**Challenge:** Keep writing the news report about the raid on the west Texas polygamist compound, starting right after its final sentence.

Eldorado, USA - Police carried automatic weapons, wore body armor and were supported by an armored personnel vehicle during their raid on a west Texas polygamist compound, new photographs released by the group’s members to The Associated Press show.
Sect members took the photos during the first few days of a seven-day raid, during which state autorties took more than 400 children into state custody, according to the AP.
Fundamentalist Church of Jesus Christ of Latter Day Saints spokesman Rod Parker said the group did not offer any resistance to the force mustered against them, which included police agencies from six counties, the Texas Rangers, the state highway patrol and wildlife officers.
“Instead they responded by singing and praying,” he told the AP.
The release of the photos comes shortly after state officials defended their decision to separate many of the children from their mothers.
At a news conference today, Child Protective Services spokeswoman Marleigh Meisner said she believed the children in state custody had been physically or sexually abused or were at risk of being abused.
“This was not a safe environment for those children,” she said of the Yearning For Zion Ranch.
She also said the children would be more likely to tell investigators the truth “when they don’t have a parent there coaching them.”

**Data listing:**
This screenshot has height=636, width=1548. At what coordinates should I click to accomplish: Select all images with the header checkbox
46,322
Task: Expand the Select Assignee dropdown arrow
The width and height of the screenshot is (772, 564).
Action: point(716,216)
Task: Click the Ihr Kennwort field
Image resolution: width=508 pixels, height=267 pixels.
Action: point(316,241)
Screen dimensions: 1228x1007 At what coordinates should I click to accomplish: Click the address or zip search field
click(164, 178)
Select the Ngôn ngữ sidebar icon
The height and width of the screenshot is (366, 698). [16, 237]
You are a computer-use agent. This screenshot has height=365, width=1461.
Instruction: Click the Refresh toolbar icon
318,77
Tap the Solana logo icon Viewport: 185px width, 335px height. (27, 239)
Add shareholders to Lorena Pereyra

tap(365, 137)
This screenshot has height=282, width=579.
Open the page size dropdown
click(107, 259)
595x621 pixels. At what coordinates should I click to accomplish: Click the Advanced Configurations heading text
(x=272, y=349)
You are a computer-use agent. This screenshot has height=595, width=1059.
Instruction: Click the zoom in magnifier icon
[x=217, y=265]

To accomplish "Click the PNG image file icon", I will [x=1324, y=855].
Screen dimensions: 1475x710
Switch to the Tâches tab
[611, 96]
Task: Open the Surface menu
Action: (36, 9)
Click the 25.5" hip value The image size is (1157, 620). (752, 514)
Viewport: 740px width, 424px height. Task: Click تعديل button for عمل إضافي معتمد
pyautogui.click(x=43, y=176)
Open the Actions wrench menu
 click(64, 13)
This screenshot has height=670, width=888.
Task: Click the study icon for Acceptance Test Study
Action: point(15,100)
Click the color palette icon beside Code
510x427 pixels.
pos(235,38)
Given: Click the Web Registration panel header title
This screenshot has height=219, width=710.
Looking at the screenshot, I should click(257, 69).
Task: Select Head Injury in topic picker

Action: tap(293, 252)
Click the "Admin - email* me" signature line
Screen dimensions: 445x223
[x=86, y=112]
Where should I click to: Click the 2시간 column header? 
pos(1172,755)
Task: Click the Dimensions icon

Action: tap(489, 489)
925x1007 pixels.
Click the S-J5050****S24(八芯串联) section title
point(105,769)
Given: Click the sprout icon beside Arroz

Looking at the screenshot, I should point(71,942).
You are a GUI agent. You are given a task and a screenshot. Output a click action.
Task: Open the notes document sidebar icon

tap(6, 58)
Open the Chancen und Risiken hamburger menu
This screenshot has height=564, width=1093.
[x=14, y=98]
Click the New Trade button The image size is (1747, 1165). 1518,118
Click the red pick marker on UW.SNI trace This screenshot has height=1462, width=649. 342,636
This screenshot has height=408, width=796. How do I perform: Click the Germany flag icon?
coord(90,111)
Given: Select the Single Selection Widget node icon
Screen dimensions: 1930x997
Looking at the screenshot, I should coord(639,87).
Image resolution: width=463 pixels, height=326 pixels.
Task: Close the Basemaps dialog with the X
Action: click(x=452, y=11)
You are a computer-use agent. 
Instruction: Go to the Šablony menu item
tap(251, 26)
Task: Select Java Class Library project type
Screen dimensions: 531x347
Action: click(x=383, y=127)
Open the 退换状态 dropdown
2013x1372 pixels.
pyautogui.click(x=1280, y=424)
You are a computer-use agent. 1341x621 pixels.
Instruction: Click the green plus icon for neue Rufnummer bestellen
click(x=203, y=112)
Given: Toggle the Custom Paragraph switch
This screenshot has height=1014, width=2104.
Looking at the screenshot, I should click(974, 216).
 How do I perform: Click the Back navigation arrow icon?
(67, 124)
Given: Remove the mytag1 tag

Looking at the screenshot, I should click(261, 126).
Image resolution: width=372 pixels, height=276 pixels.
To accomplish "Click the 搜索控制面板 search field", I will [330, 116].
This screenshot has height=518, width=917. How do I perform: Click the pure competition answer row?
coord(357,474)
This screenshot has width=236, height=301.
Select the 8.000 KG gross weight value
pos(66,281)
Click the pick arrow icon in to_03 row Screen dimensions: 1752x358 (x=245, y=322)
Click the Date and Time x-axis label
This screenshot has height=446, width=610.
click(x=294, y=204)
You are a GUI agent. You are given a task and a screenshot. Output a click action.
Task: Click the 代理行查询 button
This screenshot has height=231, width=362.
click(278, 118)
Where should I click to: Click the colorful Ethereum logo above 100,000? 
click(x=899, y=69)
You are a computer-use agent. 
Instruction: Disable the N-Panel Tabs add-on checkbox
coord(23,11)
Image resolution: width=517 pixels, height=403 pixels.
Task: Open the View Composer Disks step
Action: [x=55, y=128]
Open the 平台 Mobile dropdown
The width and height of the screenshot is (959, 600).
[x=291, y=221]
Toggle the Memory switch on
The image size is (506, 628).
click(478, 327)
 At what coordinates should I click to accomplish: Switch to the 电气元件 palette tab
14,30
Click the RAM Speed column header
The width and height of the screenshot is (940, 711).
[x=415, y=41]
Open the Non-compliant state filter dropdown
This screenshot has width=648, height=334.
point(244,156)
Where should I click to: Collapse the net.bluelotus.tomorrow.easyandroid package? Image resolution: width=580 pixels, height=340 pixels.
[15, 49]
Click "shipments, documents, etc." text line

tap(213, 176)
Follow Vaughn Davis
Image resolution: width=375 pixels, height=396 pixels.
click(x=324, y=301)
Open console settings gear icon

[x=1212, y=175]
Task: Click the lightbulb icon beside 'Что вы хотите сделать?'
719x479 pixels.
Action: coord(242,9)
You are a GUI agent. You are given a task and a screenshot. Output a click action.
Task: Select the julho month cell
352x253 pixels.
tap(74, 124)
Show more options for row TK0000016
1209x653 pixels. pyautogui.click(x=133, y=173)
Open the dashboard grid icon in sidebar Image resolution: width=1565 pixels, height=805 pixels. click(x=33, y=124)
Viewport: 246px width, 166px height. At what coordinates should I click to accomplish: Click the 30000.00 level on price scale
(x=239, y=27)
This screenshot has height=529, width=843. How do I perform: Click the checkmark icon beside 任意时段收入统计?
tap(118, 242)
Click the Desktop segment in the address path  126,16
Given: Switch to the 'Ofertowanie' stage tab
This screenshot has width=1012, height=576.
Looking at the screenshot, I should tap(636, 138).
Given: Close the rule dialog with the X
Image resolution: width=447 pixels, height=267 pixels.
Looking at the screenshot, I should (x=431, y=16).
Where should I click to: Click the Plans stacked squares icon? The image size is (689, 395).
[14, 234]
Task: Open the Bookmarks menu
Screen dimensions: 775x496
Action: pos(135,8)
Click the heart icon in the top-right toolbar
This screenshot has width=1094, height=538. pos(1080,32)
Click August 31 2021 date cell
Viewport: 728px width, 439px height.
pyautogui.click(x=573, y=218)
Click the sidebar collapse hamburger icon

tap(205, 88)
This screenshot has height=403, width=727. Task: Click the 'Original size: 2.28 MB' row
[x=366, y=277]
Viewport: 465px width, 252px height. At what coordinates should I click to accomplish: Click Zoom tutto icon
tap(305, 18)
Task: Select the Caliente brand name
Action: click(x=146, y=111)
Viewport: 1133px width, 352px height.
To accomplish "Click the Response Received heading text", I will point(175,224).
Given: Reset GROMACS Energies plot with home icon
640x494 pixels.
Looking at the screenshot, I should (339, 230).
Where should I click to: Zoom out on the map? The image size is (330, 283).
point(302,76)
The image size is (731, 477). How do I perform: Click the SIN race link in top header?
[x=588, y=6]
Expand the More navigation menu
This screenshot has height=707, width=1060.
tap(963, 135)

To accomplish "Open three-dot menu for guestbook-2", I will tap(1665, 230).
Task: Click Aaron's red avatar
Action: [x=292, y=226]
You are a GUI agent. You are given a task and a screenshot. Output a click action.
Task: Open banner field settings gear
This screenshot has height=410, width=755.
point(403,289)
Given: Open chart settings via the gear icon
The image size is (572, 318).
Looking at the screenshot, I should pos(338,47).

**Solved problem:**
The 416 children, most of whom are staying in the San Angelo coliseum, were followed by 139 mothers until Monday, when state officials forced all of the women who had children over the age of 5 to leave.
The women were given the choice of either returning to the ranch or going to what Meisner described as a “safe place.” Six women opted not to return to the FLDS compound, Meisner said.
More than two dozen teenage boys taken from the polygamist sect have been shipped 400 miles away to a ranch for troubled boys and girls, the state confirmed to ABC News today.
The revelation came a day after the distraught mothers of 416 children taken by Texas officials from the polygamist group pleaded to be reunited with their kids.
The women were forcibly separated from their children after the kids were moved from a cramped shelter to the San Angelo Coliseum, a sports facility, on Monday.
ABC News has learned that the court with jurisdiction over the massive child custody battle authorized 27 of the boys to be transferred Monday night to Cal Farley’s Ranch for Boys and Girls.
The ranch, outside of Amarillo, is 400 miles away and about a seven hour drive from Eldorado, where the sect’s secretive Yearning for Zion Ranch is located.
Marleigh Meisner, a spokesman for the Texas Department of Family and Protective Services, confirmed the court order and said Cal Farley’s would be the boys’ temporary foster placement.
James Bradshaw, a lawyer for the parents, said the order cited 27 teenage boys.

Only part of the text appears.